Diyanet-Sen Artvin Şube Başkanı Osman Özaydın, “Diyanet-Sen olarak 2025 Aile Eylem Planımız çerçevesinde, panel, kitlesel basın açıklamaları, imza kampanyaları yapacağımızı daha önce duyurmuştuk. Bugün burada aile eylem planımız çerçevesinde Büyük Aile Platformunun başlatmış olduğu imza kampanyasına destek vermek amacıyla 81 ilimizde yapacağımız basın açıklamaları ile start veriyoruz.” ifadelerini kullandı.
Basın açıklamasında gündüz kuşağı programlarına sert eleştiriler yönelten Özaydın, söz konusu yayınların toplum üzerindeki olumsuz etkilerine dikkat çekti. “Çocuk istismarı, cinsel taviz, cinsel saldırı, şiddet, cinayet, çarpık ilişkiler ağı ve daha birçok tahrip edici unsur ile doldurulmuş gündüz kuşağı programlarına karşı gerekli tedbirlerin alınması ve yayından kaldırılmaları için 81 ilimizde eş zamanlı gerçekleştireceğimiz kitlesel basın açıklamaları ile imza kampanyamızı kamuoyuna duyuruyoruz.” dedi.
Toplumun manevi değerlerinin medya tarafından tehdit edildiğini vurgulayan Özaydın, “Toplumumuzun en kıymetli hazinelerinden biri, köklü ahlak anlayışımız ve iffet merkezli hayat tarzımızdır.

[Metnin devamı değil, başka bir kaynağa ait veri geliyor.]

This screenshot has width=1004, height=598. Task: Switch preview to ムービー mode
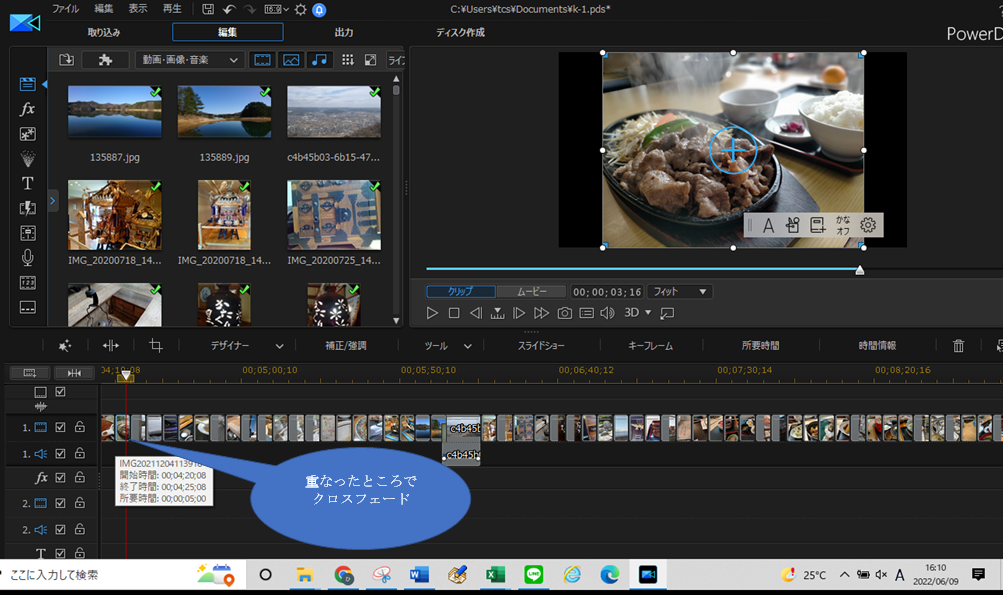(531, 292)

Ne var ki günümüzde, bazı medya yayınlarında bu değerlere zarar veren içeriklerin artması endişe verici bir boyuta ulaşmıştır.” sözleriyle medyanın sorumluluğuna dikkat çekti.

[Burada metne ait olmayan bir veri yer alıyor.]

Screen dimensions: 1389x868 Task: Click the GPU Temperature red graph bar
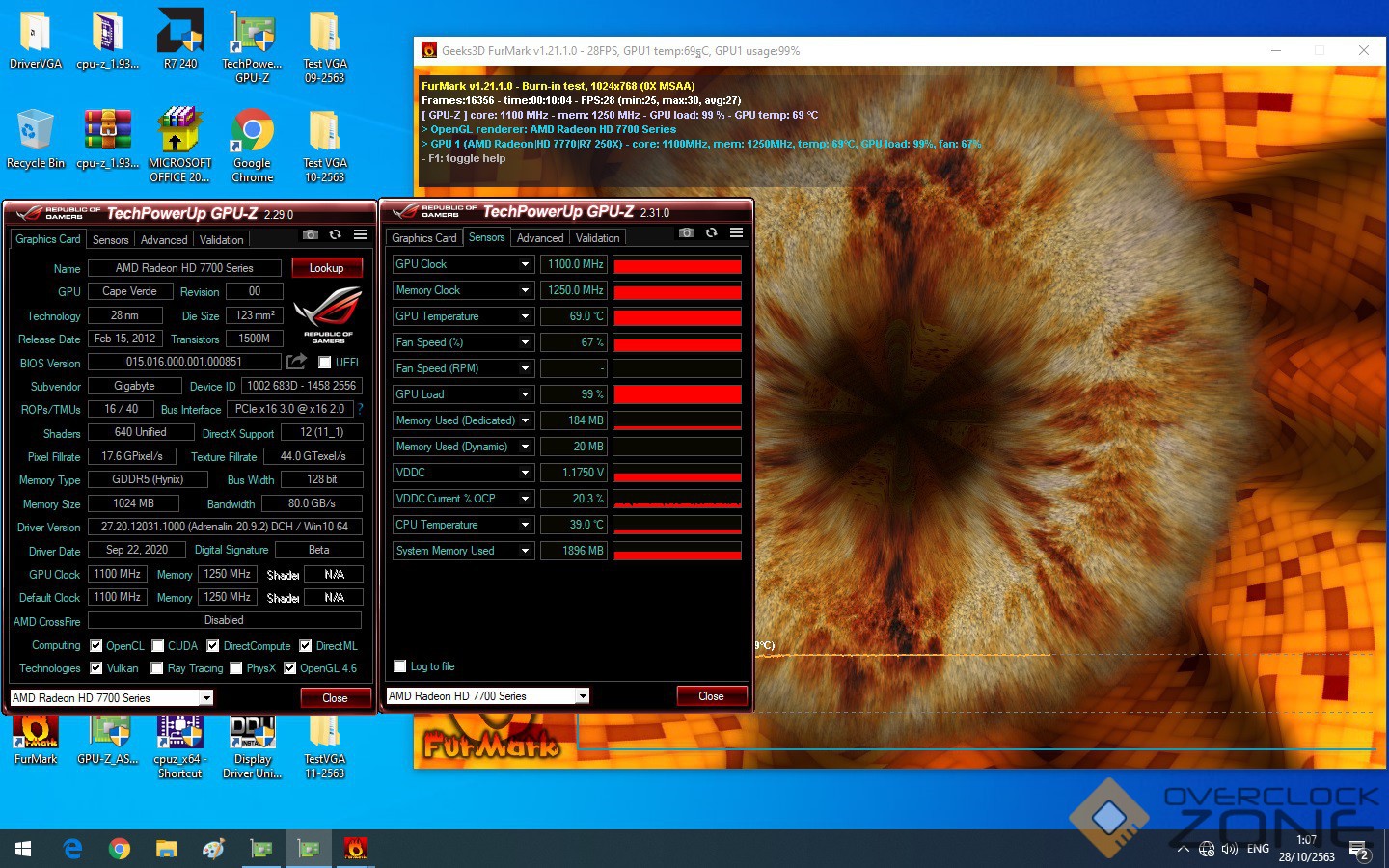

Özaydın ayrıca, “Bu tür yayınlar yalnızca bireyleri değil, toplumun bütün dokusunu derinden etkilemektedir. Aile kurumu zedelenmekte, çocuklarımızın ve gençlerimizin masum dünyası telafisi güç biçimde kirlenmektedir.” diyerek gündüz kuşağı programlarının toplumsal yapıyı nasıl zedelediğine işaret etti.
Basın açıklamasında, medya kuruluşlarının yayın politikalarını toplumun ahlaki, kültürel ve manevi değerlerini destekleyecek şekilde belirlemeleri gerektiği vurgulanırken, ailelere de bilinçli medya kullanımı konusunda önemli görevler düştüğü hatırlatıldı.

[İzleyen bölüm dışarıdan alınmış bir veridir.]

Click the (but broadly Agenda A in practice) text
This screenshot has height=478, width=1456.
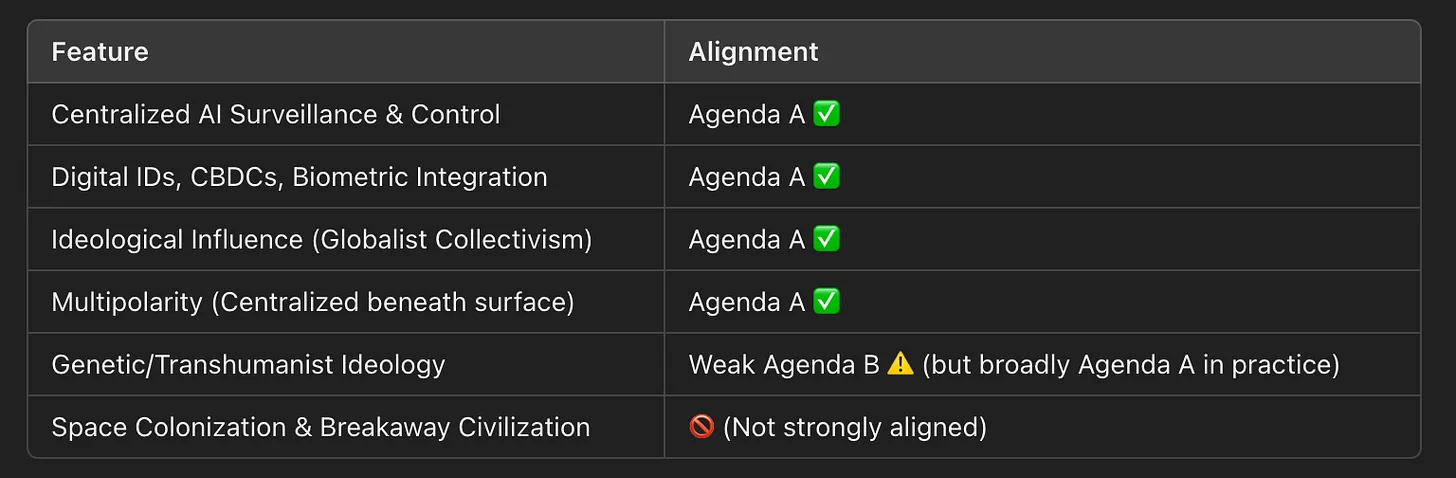coord(1130,364)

Özaydın sözlerine şu şekilde devam etti:“Bu yayınları gerçekleştiren birkaç ismin sözde adalet savaşçısı (!) toplumun belli kesimlerinin yozlaşmış, devlet sisteminin ise iflas etmiş gösterilmesi kabul edilemez. Herhangi bir fayda üretmeyen toplumu olumsuz etkileyen bu yayınlara derhal son verilmelidir. Ayrıca, bireysel çabaların ötesine geçerek toplumsal farkındalık oluşturmak da hepimizin görevidir. Ahlak temelli bir aile ve toplum için sorumluluk taşıyan sivil toplum kuruluşlarının çalışmalarına destek vermek, bu alandaki etkinliklerin çoğalmasına katkı sağlamak ve bilinçli bir kamuoyu inşa etmek, zararlı içeriklerin etkisini azaltmada hayati bir rol oynamaktadır. Unutulmamalıdır ki, kolektif bilinç olmadan bireysel çabalar sınırlı kalacaktır.”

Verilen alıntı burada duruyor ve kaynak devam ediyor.